Pg. 60. Estimating Costs. Development of standards to fulfill recommendations will cost $20-40 million dollars. Upgrades to systems will result in an increase of 5% to 10% of current costs. I do not have expertise in estimating the cost of information technology development but the figures seem too small, perhaps by an order of magnitude, to me.
Chapter VII. Health Data and Research
I question the assertion in the report that valuable research data would flow from routine clinical care data. Many research studies use data elements that are not captured during routine medical care. Some have said that only 5-40% of data elements required for research are collected during routine care.
Recommendation might be good for adverse drug event reporting but this would still need the construction of a substantial reporting infrastructure-it would not be automatic. Even here, many data elements are not captured routinely.

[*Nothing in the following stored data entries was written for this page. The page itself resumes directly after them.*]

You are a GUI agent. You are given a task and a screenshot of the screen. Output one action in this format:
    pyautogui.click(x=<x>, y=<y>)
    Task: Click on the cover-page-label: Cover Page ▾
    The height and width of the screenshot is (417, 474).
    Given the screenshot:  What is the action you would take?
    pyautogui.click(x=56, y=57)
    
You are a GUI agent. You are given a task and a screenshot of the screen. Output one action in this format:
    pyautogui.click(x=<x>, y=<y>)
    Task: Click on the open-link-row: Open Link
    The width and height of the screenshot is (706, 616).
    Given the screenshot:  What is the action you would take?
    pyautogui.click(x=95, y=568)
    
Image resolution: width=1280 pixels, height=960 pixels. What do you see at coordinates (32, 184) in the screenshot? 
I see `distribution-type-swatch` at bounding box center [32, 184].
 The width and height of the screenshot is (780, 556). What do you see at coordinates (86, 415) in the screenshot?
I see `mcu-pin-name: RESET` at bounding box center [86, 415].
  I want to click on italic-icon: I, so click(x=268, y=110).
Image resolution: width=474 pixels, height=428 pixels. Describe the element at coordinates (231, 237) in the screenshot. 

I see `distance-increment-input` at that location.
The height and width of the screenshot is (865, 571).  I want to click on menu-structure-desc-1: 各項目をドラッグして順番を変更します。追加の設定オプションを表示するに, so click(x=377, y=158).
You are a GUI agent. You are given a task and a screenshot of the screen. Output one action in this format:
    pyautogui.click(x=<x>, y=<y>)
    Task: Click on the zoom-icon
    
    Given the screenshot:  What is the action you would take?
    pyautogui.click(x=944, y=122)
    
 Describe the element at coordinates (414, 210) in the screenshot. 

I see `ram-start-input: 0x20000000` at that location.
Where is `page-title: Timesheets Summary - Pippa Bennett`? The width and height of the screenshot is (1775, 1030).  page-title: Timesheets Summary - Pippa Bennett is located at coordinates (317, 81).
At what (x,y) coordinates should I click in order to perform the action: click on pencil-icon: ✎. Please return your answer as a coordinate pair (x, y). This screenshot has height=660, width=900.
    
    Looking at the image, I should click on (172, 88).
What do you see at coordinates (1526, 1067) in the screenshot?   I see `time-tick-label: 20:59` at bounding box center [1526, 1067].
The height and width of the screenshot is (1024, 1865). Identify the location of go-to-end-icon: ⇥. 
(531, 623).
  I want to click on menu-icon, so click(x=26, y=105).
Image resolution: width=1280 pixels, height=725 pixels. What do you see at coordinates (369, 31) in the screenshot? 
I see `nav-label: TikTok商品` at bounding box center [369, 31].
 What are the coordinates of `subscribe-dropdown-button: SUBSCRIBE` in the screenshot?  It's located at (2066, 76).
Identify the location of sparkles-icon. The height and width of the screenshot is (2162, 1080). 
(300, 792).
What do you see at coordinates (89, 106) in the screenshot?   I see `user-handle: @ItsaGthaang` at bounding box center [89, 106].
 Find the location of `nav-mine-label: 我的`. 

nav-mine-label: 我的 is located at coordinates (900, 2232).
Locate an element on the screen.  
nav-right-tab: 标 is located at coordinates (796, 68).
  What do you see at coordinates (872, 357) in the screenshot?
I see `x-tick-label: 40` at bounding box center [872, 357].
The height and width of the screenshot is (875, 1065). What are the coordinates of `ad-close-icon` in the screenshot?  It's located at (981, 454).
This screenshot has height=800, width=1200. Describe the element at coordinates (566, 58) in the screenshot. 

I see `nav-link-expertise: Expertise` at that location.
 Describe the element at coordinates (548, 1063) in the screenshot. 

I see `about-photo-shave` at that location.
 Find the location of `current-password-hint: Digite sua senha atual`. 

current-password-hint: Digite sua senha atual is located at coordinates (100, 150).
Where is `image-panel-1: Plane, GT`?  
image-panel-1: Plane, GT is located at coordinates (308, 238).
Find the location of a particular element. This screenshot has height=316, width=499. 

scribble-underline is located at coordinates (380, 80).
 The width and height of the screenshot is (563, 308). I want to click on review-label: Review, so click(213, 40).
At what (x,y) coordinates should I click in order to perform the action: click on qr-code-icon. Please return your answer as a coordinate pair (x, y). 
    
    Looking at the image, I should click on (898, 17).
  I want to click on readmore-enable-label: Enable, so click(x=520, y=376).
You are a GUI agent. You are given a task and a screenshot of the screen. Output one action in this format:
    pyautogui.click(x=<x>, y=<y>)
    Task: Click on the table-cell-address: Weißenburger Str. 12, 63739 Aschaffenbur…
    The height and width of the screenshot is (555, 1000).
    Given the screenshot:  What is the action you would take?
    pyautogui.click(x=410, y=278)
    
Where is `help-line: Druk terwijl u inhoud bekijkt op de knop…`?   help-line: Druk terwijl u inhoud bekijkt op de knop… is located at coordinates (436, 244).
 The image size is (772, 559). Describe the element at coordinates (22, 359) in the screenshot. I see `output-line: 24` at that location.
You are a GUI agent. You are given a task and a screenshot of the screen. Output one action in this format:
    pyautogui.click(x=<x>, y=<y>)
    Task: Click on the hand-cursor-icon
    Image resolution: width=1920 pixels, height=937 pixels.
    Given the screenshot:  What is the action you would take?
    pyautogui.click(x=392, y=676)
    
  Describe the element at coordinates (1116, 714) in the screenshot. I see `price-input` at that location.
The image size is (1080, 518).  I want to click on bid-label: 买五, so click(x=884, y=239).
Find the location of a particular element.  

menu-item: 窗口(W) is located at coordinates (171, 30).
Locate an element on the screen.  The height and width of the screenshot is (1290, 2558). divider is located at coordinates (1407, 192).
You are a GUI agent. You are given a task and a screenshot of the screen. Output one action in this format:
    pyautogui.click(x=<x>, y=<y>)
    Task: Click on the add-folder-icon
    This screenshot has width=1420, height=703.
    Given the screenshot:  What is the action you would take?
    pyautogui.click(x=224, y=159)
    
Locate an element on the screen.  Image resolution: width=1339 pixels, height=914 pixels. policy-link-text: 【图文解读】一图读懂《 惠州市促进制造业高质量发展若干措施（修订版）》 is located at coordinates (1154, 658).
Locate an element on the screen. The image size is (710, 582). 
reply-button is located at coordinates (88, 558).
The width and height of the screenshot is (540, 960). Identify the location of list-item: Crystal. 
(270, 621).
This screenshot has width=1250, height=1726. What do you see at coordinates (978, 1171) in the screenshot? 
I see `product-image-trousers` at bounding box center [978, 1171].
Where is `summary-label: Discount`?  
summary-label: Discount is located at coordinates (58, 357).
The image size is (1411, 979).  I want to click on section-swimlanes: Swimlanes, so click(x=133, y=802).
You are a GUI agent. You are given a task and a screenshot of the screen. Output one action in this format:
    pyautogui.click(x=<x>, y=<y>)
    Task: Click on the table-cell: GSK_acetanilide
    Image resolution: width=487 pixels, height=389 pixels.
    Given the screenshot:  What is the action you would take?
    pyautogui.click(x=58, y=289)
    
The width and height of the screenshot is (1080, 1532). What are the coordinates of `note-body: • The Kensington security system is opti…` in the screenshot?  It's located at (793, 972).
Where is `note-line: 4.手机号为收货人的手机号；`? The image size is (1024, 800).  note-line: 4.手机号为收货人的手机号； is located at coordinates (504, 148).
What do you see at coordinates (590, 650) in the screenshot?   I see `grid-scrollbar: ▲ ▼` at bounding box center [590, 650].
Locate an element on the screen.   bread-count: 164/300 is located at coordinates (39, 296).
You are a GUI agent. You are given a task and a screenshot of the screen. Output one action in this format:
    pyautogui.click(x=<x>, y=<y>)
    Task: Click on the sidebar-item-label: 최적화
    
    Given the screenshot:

The problem that medical records do not contain enough clinical detail will not be solved by the use of tagged data elements alone. There would need to be a revolution in how and what data is collected in a medical record. This even challenges the current definition of a "medical record."
I doubt tagged data elements alone will be useful for comparative effectiveness research. To be done properly this work needs a prospective research design.
Chapter IX Recommendations
IT systems should be capable of meta-tagged data by 2013. There is little likelihood of achieving this goal.
Support development of DEAS that are able to locate data relating to a specific patient. There are numerous technical and policy issues to solve before DEAS will be seen widely.
Transform CMS IT system by 2014. It is hard to know what will be needed because requirements for Meaningful Use stages 2 and 3 have not been determined. The work will be ongoing, costly, and relatively risky.